Completely Unscientific Compile Time Execution Benchmark

Methodology

All test are performed on Windows 10.

To measure just the compiled time execution and not the rest of the compiler the code is first compiled with the constant hard-coded, then with the compile-time execution and get the difference.

All code is compiled without any optimization to minimize the non-relevant time spent in the compiler. Below you can find the version of the compiler and commands used.

MSVC

cl /nologo /Od SOURCE_FILE

Clang (Windows)

clang-cl -Od SOURCE_FILE

*This is non-self-hosted version that is known to be quite slow.

zig build-exe -ODebug SOURCE_FILE

Compile time execution is run with @setEvalBranchQuota(10000000);

Zig does very aggressive caching, so make sure to remove all artifacts and zig-cache folder between the builds. Since we are measuring the delta, the time it takes to compile standard libraries should not affect the result (much).

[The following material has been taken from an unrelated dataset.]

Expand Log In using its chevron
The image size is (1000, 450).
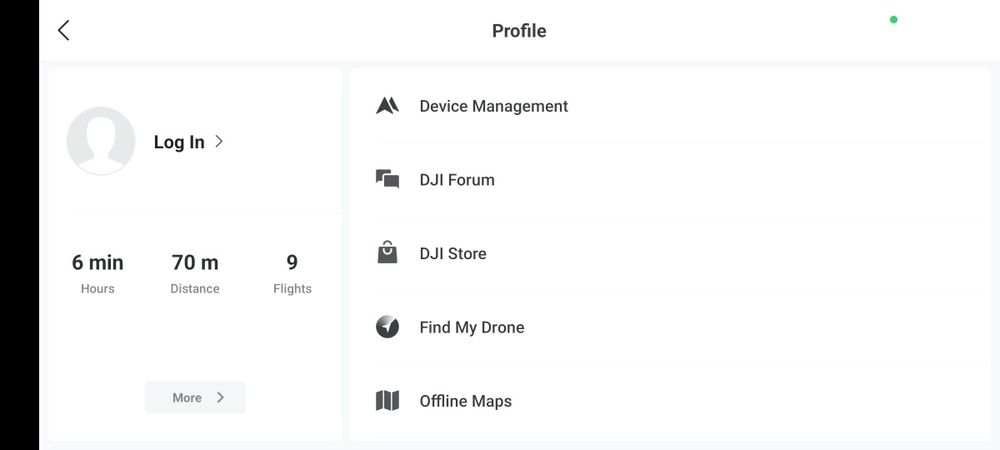[x=219, y=142]
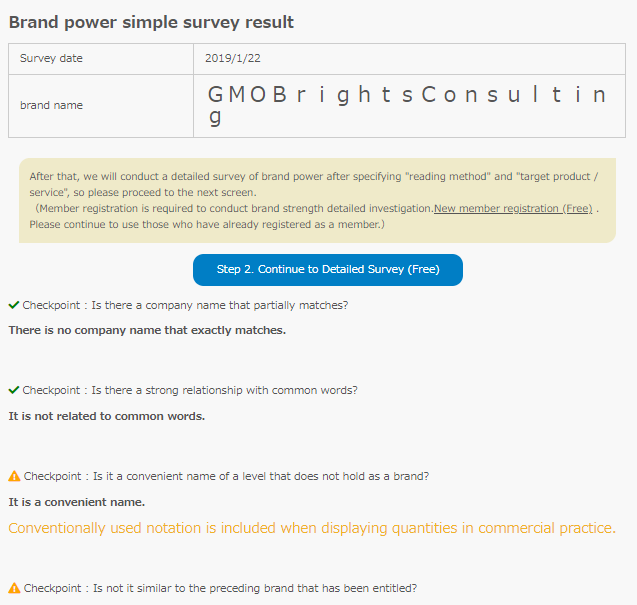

.\build\mass.exe ..\compile-time-benchmark\SOURCE_FILE

Counter

In this benchmark the goal is count from 0 to 1 000 000 integer in a loop at compile time. It should give an indication on the overhead of the interpretation inside the compiler.

Results:

All times are provided in milliseconds.

Language Hardcoded Compile Time Delta (ms) X Times Slower
Mass 12 16 4 baseline
C++ (MSVC) 330 2270 1940 485x
C++ (CLang) 1065 1874 809 202x
Zig 1220 11714 10494 2623x

Results are pretty much what you would expect considering that both C++ and Zig do interpretation while Mass does a single-pass JIT. CLang seems to do reasonably well for an interpreter although doing anything computationally expensive would still slow down your compilation time dramatically.

Constant Folding

The goal is to constant fold 1000 definitions each computing the sum of 1000 1 integers.

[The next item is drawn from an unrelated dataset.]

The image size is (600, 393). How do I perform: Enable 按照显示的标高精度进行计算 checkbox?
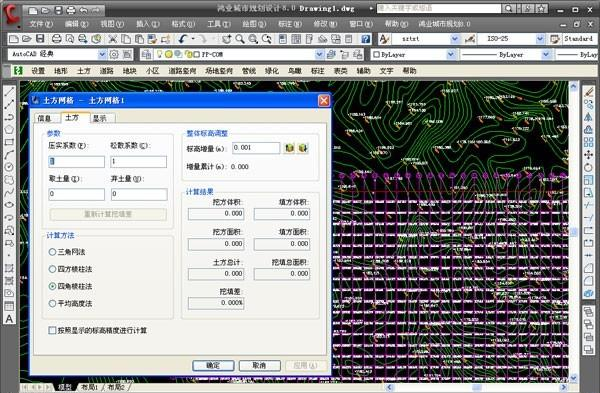pyautogui.click(x=52, y=330)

Because of the large amount of source code, the test not only measures the speed of constant folding itself, but also parsing, as there is almost 2mb of the source code.

This test does not require compile-time machinery and should work in any language, but for consistency I'm sticking with C++, Zig and Mass.

Results:

Hardcoded times are same as in the loop test as the rest of the code besides the constant folding is also identical.

Language Hardcoded Constant Folding Delta (ms) X Times Slower
Mass 12 2880 2868 7.61x
C++ (MSVC) 330 1190 860 2.28x
C++ (CLang) 1065 1442 377 baseline
Zig 1220 3818 2598 6.89x

There are two big bottlenecks for Mass in this code:

  • Each + operator is first text-expanded via a macro
  • There is overload resolution happening for each + operator

One Million Calls

The goal is to compile a file that contains 1 000 000 calls to a print function defined in the same value.

Results:

Hardcoded times are same as in the loop test as the rest of the code besides the constant folding is also identical.

Language Compilation, ms X Times Slower Throughput (mb / sec)
Mass 1609 baseline 5.33
C++ (MSVC) 19510 12.13x 0.44
C++ (CLang) 9712 6.04x 0.88
Zig* 19258 11.97x 0.45

Mass has an unfair advantage here as it does not support debug symbols.

*Self-hosted version of Zig that is in development at the time of writing is reported to be able to complete this test in less than one second which would make it a clear winner.